Records contained in a dataset
--- START ---

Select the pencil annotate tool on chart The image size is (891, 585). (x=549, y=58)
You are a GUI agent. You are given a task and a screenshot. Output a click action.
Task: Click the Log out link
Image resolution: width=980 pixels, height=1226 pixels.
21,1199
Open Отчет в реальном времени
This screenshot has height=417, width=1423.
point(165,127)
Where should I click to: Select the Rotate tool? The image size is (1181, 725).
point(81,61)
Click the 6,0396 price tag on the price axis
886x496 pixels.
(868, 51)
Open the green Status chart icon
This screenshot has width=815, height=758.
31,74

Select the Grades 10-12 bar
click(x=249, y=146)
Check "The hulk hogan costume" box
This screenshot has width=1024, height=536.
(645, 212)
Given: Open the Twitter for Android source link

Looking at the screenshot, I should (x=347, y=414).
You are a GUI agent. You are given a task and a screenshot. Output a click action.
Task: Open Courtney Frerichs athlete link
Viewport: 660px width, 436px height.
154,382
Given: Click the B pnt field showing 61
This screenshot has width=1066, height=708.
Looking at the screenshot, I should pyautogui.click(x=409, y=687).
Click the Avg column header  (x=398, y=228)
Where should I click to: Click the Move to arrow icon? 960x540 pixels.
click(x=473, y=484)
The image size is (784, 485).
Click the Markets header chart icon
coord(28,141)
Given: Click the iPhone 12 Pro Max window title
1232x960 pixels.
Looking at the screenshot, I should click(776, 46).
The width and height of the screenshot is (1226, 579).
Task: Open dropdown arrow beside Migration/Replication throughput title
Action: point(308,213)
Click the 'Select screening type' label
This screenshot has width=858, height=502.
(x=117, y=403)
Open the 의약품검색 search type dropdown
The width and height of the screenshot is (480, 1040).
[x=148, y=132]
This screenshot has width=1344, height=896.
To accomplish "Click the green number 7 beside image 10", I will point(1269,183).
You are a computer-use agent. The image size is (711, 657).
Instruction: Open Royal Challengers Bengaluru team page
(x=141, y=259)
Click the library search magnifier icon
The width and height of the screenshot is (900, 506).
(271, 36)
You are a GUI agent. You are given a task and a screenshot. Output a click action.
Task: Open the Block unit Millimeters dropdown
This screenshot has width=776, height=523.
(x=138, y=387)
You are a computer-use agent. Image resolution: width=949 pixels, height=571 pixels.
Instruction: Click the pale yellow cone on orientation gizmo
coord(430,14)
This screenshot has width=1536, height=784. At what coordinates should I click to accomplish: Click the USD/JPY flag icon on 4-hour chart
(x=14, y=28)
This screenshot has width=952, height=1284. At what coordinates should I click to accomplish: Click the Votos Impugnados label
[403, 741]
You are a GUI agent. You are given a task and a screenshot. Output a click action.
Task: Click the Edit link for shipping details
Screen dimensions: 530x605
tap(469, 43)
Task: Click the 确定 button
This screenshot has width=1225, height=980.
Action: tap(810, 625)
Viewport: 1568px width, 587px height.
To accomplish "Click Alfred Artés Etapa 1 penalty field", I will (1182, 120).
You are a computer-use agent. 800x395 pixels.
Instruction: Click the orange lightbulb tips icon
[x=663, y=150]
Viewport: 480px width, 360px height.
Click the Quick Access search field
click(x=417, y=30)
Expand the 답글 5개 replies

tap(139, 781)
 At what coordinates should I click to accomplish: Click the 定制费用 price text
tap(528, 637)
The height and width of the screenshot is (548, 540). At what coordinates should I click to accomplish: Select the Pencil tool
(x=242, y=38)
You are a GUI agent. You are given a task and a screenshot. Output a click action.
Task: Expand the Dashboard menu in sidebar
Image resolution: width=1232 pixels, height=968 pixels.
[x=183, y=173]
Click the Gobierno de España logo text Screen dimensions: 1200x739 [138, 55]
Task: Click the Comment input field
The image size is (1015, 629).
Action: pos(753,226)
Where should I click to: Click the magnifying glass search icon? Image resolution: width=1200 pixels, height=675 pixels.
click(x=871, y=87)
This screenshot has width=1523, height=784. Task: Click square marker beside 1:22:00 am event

--- END ---

### What the exercise asks
Quote every line of the data, word for word.

### Output of the exercise
Select the pencil annotate tool on chart The image size is (891, 585). (x=549, y=58)
You are a GUI agent. You are given a task and a screenshot. Output a click action.
Task: Click the Log out link
Image resolution: width=980 pixels, height=1226 pixels.
21,1199
Open Отчет в реальном времени
This screenshot has height=417, width=1423.
point(165,127)
Where should I click to: Select the Rotate tool? The image size is (1181, 725).
point(81,61)
Click the 6,0396 price tag on the price axis
886x496 pixels.
(868, 51)
Open the green Status chart icon
This screenshot has width=815, height=758.
31,74

Select the Grades 10-12 bar
click(x=249, y=146)
Check "The hulk hogan costume" box
This screenshot has width=1024, height=536.
(645, 212)
Given: Open the Twitter for Android source link

Looking at the screenshot, I should (x=347, y=414).
You are a GUI agent. You are given a task and a screenshot. Output a click action.
Task: Open Courtney Frerichs athlete link
Viewport: 660px width, 436px height.
154,382
Given: Click the B pnt field showing 61
This screenshot has width=1066, height=708.
Looking at the screenshot, I should pyautogui.click(x=409, y=687).
Click the Avg column header  (x=398, y=228)
Where should I click to: Click the Move to arrow icon? 960x540 pixels.
click(x=473, y=484)
The image size is (784, 485).
Click the Markets header chart icon
coord(28,141)
Given: Click the iPhone 12 Pro Max window title
1232x960 pixels.
Looking at the screenshot, I should click(776, 46).
The width and height of the screenshot is (1226, 579).
Task: Open dropdown arrow beside Migration/Replication throughput title
Action: point(308,213)
Click the 'Select screening type' label
This screenshot has width=858, height=502.
(x=117, y=403)
Open the 의약품검색 search type dropdown
The width and height of the screenshot is (480, 1040).
[x=148, y=132]
This screenshot has width=1344, height=896.
To accomplish "Click the green number 7 beside image 10", I will point(1269,183).
You are a computer-use agent. The image size is (711, 657).
Instruction: Open Royal Challengers Bengaluru team page
(x=141, y=259)
Click the library search magnifier icon
The width and height of the screenshot is (900, 506).
(271, 36)
You are a GUI agent. You are given a task and a screenshot. Output a click action.
Task: Open the Block unit Millimeters dropdown
This screenshot has width=776, height=523.
(x=138, y=387)
You are a computer-use agent. Image resolution: width=949 pixels, height=571 pixels.
Instruction: Click the pale yellow cone on orientation gizmo
coord(430,14)
This screenshot has width=1536, height=784. At what coordinates should I click to accomplish: Click the USD/JPY flag icon on 4-hour chart
(x=14, y=28)
This screenshot has width=952, height=1284. At what coordinates should I click to accomplish: Click the Votos Impugnados label
[403, 741]
You are a GUI agent. You are given a task and a screenshot. Output a click action.
Task: Click the Edit link for shipping details
Screen dimensions: 530x605
tap(469, 43)
Task: Click the 确定 button
This screenshot has width=1225, height=980.
Action: tap(810, 625)
Viewport: 1568px width, 587px height.
To accomplish "Click Alfred Artés Etapa 1 penalty field", I will (1182, 120).
You are a computer-use agent. 800x395 pixels.
Instruction: Click the orange lightbulb tips icon
[x=663, y=150]
Viewport: 480px width, 360px height.
Click the Quick Access search field
click(x=417, y=30)
Expand the 답글 5개 replies

tap(139, 781)
 At what coordinates should I click to accomplish: Click the 定制费用 price text
tap(528, 637)
The height and width of the screenshot is (548, 540). At what coordinates should I click to accomplish: Select the Pencil tool
(x=242, y=38)
You are a GUI agent. You are given a task and a screenshot. Output a click action.
Task: Expand the Dashboard menu in sidebar
Image resolution: width=1232 pixels, height=968 pixels.
[x=183, y=173]
Click the Gobierno de España logo text Screen dimensions: 1200x739 [138, 55]
Task: Click the Comment input field
The image size is (1015, 629).
Action: pos(753,226)
Where should I click to: Click the magnifying glass search icon? Image resolution: width=1200 pixels, height=675 pixels.
click(x=871, y=87)
This screenshot has width=1523, height=784. Task: Click square marker beside 1:22:00 am event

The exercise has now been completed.